This causes multiple lookups, adding to an already considerable
overhead on DNS.  DMP did this too, but I'd gladly not do that
if the information in SUBMITTER is available.

And if it is not?

And the reason why you should believe it if it was?

and the reason why I should accept this?

    IP address in AOL network
    HELO santronics.com
    MAIL FROM :  jqp(_at_)aol(_dot_)com

I believe in the interest of keeping total overhead down, especially DNS
overhead,

There has not been many others as vocal as I have been promoting
optimization and overhead deduction implementation insights.  It won't take
an implementation long to see this.

But you first need to have a sound concept in place before any ideas of
optimization can even apply.   You must look at the total picture first to
see what are the forcing functions, what are all
 the factors that can be disseminated.

From a SysAdmin perspective I can see why you might think it helps - it
doesn't make any sense from a technical implementation perspective.

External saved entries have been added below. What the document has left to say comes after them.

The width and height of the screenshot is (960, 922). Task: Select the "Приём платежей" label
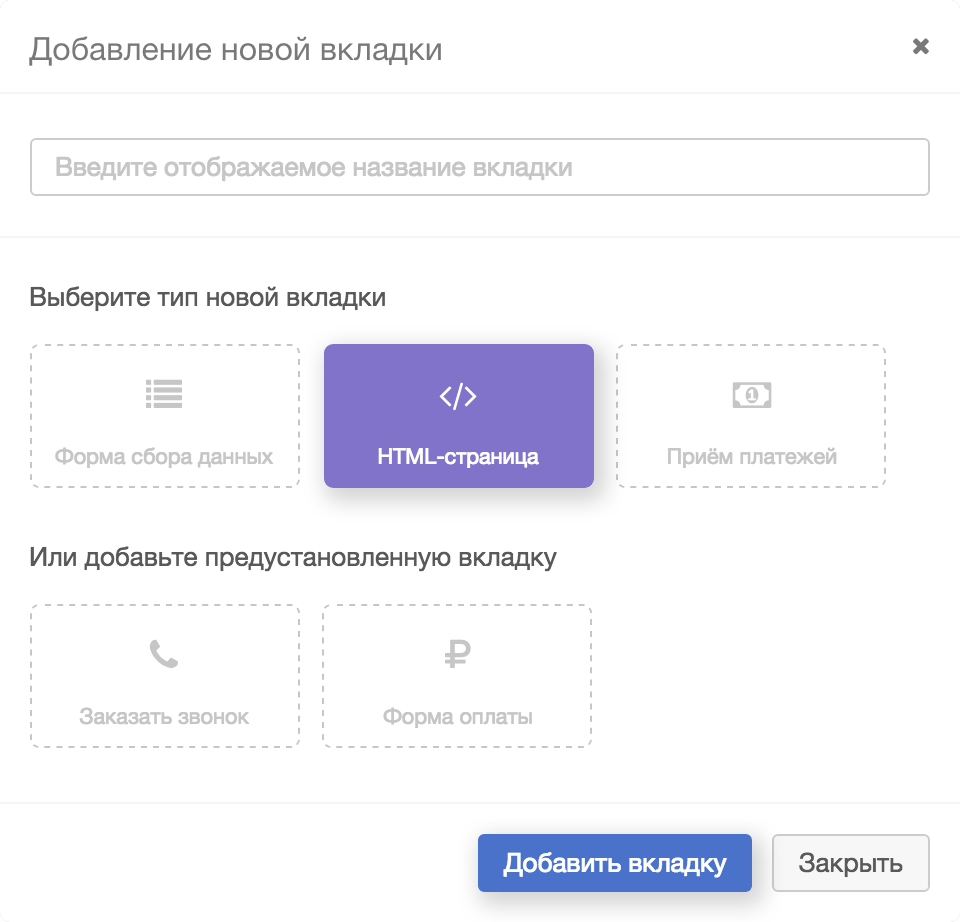tap(751, 457)
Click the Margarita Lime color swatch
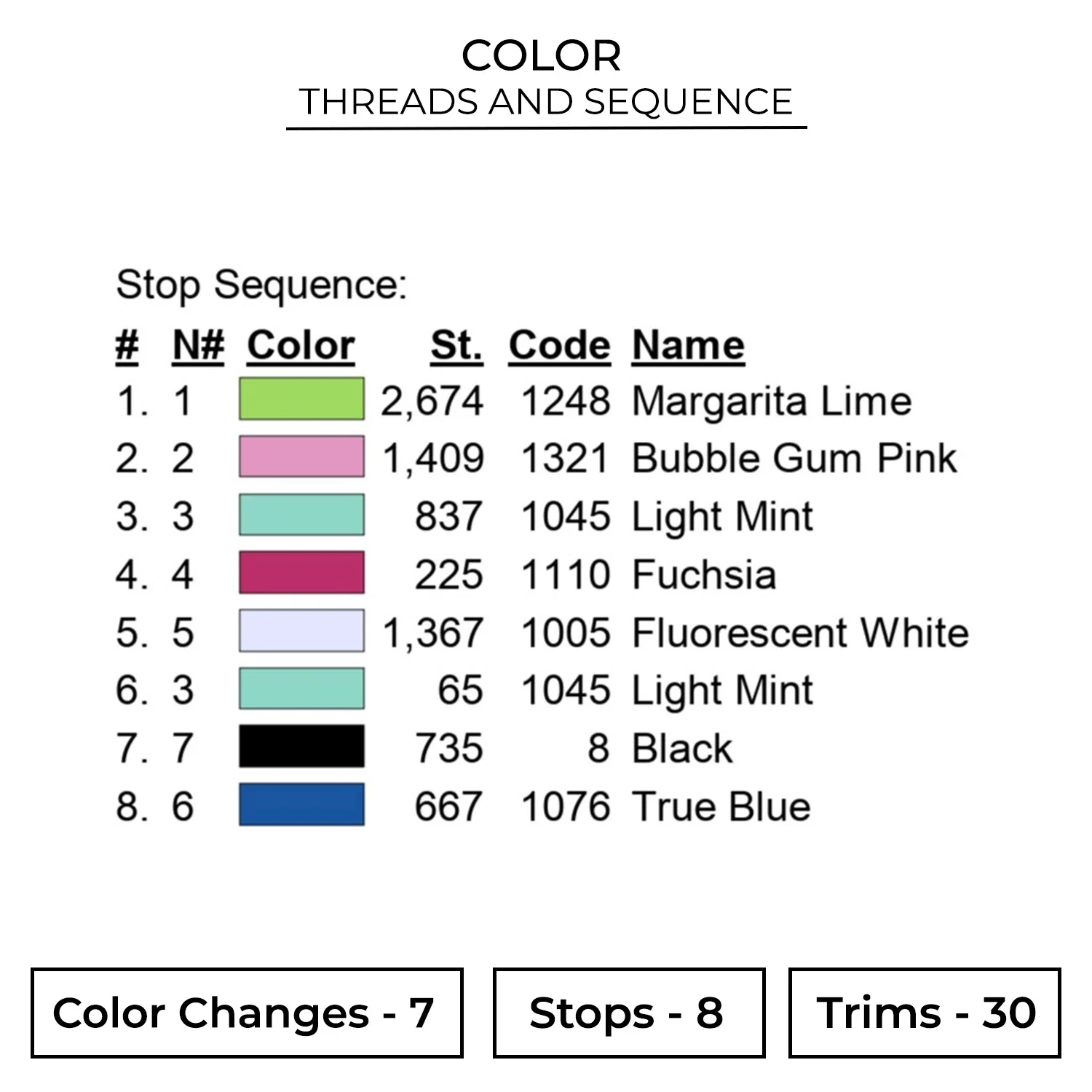Viewport: 1092px width, 1092px height. pyautogui.click(x=301, y=399)
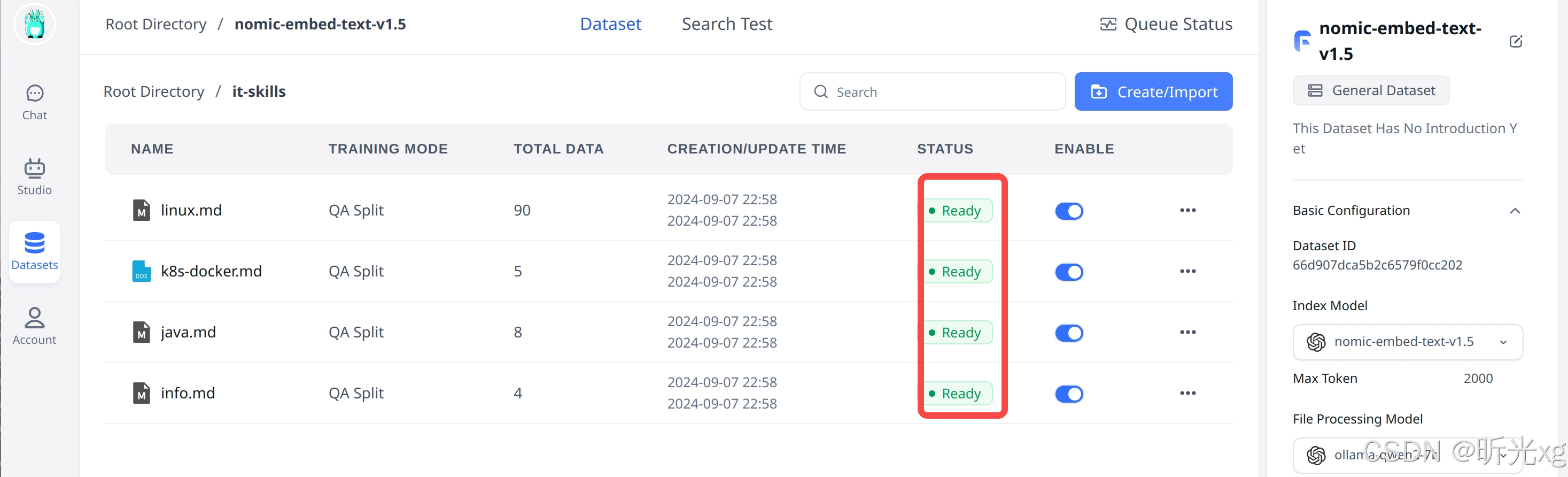Image resolution: width=1568 pixels, height=477 pixels.
Task: Collapse the Basic Configuration section
Action: pos(1515,211)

First you have to ask the question: Does it make logical sense?  It is
possible to have a compliant return path domain with a non-compliant client
domain?

Second, you need to ask who does it address?  The simple fact is that the
majority of the frontal attack will be spam or spoofed is ignored. The LMAP
designs (and MARID) uses an open ended lookup approach with a total
disregard that the majority of the lookups will fail anyway.  It also
ignores another important parameter - RCPT TO:

I mean,  just consider that the need to answer  the above rhetorical
questions could be avoided if the transaction was this:

    IP address in AOL network
    HELO santronics.com
    MAIL FROM :  jqp(_at_)aol(_dot_)com
    RCPT TO:  baduser(_at_)santronics(_dot_)com

For a SYSTEM that checks RCPT TO: first -  no DNS overhead
For a SYSTEM that ignores RCPT TO:

    DMP - 2 or more looks
    SPF  - 1 lookup
    CVS  - 3 lookups

Third, does it require change? how much?

Forth, similarly,  does it promote change? For whom? and to what benefit?

Using SUBMITTER adds a high cost to changing software.
Using SUBMITTER requires a high degree of compatibility.

All of which offers no added-weight or trust in the result.  Even the specs
indicates there is a lack of real trust. So why bother?  The cost of
redesign is HIGH and it won't even work well. And why should a spammer
commit resources to support this?  The odds are very high he won't - he
can't (or wont') even fix his broken bulk mail blasters that don't even
handle multiple response lines.

No matter what you will need to introduce a minimum three (3) tier system:

     SENDER
     RECEIVER
     3rd party Reputation system.

or

     SENDER
     RECEIVER
     3rd party Accreditation system.
     3rd party Accreditation Reputation system.

My suggestion is to take a better look at SPF with a HELO and "chain of
trust" perspective.  Get the proof of concept worked out first and fold in
the overhead reduction concepts.

-- 
Hector Santos, Santronics Software, Inc.